The Need for Clarity on Electoral Invalidity

Jason Willick has a new Washington Post column addressing an issue that I’ve pursued in prior scholarship and other writings–and also raised recently on ELB in connection with a New York Times story.

The issue is what kind of improprieties do, and do not, qualify for undermining the validity of an election. In my work on this work, I’ve endeavored to draw a sharp distinction between improprieties that negate voter choice (and therefore do undermine the validity of the election, because they prevent the exercise of collective self-government by the eligible voters wanting to participate in making an electoral choice) and improprieties that influence voter choice (which, while reprehensible, do not undermine the validity of the election, because they don’t prevent voters from participating and making their own judgments about how to cast their ballots).

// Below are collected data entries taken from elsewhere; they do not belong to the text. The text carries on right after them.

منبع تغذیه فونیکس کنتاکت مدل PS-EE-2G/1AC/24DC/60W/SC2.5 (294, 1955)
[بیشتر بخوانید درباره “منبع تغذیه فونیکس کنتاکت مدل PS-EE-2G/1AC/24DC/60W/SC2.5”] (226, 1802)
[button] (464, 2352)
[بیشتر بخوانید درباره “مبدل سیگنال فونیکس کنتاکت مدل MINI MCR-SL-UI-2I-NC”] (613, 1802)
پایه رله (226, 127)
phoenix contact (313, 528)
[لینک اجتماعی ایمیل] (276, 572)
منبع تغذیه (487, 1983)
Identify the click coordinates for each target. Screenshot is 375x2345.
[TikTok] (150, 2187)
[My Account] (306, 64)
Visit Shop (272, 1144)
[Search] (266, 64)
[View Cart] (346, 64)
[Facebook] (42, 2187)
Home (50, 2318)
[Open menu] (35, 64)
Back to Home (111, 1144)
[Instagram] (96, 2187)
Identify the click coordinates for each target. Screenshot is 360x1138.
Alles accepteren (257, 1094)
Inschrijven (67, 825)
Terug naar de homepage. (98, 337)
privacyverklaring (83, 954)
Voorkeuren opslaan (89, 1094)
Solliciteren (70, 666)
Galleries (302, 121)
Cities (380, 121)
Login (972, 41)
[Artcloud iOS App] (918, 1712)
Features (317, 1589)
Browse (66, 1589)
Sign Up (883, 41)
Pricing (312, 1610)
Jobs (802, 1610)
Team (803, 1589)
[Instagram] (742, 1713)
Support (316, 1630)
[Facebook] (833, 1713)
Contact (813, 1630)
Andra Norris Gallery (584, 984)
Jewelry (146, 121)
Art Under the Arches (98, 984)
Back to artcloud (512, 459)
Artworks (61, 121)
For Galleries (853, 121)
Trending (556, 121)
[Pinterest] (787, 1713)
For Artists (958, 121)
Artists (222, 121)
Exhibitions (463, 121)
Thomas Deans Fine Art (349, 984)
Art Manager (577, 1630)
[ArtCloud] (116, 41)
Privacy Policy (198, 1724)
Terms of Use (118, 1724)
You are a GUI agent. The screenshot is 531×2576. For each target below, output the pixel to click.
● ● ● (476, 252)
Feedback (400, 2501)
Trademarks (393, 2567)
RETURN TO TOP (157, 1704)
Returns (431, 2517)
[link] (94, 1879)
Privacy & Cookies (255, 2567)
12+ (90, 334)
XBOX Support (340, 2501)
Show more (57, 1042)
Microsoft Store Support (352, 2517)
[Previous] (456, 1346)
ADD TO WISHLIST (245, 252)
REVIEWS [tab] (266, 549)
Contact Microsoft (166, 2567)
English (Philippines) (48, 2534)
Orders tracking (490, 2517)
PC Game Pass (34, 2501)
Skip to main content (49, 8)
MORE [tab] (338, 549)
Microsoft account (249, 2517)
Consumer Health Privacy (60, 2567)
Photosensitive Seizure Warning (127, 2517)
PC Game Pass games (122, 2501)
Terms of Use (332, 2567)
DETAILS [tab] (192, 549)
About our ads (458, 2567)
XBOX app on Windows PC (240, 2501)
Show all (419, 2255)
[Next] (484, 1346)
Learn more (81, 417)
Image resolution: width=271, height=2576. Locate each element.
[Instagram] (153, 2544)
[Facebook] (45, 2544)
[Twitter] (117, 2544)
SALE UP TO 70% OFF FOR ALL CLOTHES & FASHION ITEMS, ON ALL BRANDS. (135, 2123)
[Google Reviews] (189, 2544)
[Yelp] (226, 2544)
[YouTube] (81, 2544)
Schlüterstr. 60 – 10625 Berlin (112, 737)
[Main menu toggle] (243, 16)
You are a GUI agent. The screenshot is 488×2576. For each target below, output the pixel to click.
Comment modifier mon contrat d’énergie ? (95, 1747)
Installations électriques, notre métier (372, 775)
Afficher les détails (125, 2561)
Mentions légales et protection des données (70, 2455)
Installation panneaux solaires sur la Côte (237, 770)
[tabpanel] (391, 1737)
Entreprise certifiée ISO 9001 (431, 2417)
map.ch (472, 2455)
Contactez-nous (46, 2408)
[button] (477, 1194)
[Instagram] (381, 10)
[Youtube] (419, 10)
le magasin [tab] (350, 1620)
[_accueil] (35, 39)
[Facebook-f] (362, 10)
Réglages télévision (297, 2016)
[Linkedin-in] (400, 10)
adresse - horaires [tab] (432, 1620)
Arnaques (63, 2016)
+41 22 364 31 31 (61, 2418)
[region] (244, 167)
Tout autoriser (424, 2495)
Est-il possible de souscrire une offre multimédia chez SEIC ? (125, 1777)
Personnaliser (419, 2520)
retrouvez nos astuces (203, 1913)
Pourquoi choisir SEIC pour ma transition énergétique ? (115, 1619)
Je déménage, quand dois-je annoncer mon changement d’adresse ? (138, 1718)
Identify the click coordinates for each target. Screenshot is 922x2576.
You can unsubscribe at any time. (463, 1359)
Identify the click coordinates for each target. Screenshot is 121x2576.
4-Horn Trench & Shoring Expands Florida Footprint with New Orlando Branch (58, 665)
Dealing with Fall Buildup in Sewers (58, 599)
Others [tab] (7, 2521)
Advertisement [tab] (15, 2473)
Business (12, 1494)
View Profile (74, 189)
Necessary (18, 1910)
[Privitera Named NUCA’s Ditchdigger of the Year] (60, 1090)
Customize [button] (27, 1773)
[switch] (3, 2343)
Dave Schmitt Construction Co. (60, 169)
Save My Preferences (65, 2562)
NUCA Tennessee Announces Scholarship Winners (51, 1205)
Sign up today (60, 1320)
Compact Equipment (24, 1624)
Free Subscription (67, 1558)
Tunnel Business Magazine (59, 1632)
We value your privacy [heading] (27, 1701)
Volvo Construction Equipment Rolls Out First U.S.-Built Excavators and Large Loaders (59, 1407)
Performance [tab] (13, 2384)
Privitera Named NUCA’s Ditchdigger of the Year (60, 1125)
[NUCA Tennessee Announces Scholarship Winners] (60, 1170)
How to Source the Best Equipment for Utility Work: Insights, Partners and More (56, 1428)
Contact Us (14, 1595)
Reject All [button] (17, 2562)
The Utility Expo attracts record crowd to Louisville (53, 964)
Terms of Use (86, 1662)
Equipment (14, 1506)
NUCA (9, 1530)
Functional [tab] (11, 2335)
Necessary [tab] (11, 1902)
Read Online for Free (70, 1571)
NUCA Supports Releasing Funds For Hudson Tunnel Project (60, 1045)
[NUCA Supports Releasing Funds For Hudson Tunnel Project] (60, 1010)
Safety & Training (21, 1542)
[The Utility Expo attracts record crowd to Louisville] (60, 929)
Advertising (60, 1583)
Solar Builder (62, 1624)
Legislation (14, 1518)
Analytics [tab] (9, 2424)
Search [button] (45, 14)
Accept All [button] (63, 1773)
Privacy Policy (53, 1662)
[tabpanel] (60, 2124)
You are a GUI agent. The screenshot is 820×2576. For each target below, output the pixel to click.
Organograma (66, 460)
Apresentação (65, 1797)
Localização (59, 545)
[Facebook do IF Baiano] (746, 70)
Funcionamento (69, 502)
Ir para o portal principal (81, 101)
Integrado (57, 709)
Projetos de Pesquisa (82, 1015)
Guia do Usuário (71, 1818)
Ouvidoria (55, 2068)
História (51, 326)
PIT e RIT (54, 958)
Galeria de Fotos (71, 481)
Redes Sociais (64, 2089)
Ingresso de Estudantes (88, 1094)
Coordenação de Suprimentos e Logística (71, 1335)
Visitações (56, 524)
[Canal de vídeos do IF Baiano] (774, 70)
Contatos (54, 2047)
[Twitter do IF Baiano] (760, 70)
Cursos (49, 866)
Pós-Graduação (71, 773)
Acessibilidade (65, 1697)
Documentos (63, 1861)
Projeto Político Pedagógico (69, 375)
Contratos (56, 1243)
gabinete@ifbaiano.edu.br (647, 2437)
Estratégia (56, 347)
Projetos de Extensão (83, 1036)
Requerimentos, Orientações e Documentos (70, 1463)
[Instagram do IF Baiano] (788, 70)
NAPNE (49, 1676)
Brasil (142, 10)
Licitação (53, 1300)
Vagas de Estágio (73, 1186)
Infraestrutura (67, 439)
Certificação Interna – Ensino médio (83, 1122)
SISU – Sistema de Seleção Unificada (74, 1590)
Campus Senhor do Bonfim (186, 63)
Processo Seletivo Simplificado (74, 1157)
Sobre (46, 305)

Willick’s column pursues this issue in the context of the prosecution’s summation in the Trump “hush money” trial. He writes that the prosecution wrongly argued that Trump delegitimated his 2016 victory by concealing from voters information that they should have received. Whether or not the prosecution went so far as to say that the result of the 2016 election was invalid because of Trump’s alleged misconduct, I agree with Willick that–according to the sharp dichotomy that I draw–Trump’s “suppression” of “damaging allegations of extramarital liaisons” falls into the second category concerning misbehavior that influences voter choice and thus does not undermine the validity of the election.

I wish, however, that Willick’s analysis of this issue was as categorical in its approach as my proposed bright-line distinction endeavors to be. Instead, Willick speaks of a “continuum” of election denialism and asserts that the New York prosecutors engaged in a “soft form of election denial.” I worry that this way of talking about the topic potentially muddies a distinction that should be as crystal-clear as possible.

Like Willick, I believe that politicians can be punished for campaign finance violations, but those misdeeds do not negate voter choice and thus do not undermine an election’s validity. Similarly, disinformation campaigns–like the infamous Swiftboating of John Kerry–may be actionable under civil or even criminal defamation laws under New York Times v. Sullivan, 376 U.S. 254 (1964), and Garrison v Louisiana, 379 U.S. 64 (1964). But as deplorable as deliberate smears about a candidate may be, they too do not negate voter choice and thus do not undermine an election’s validity.

I hope that during this campaign the media can maintain this distinction, so that the public understands what’s an appropriate basis for claiming an election result is invalid–and what is not.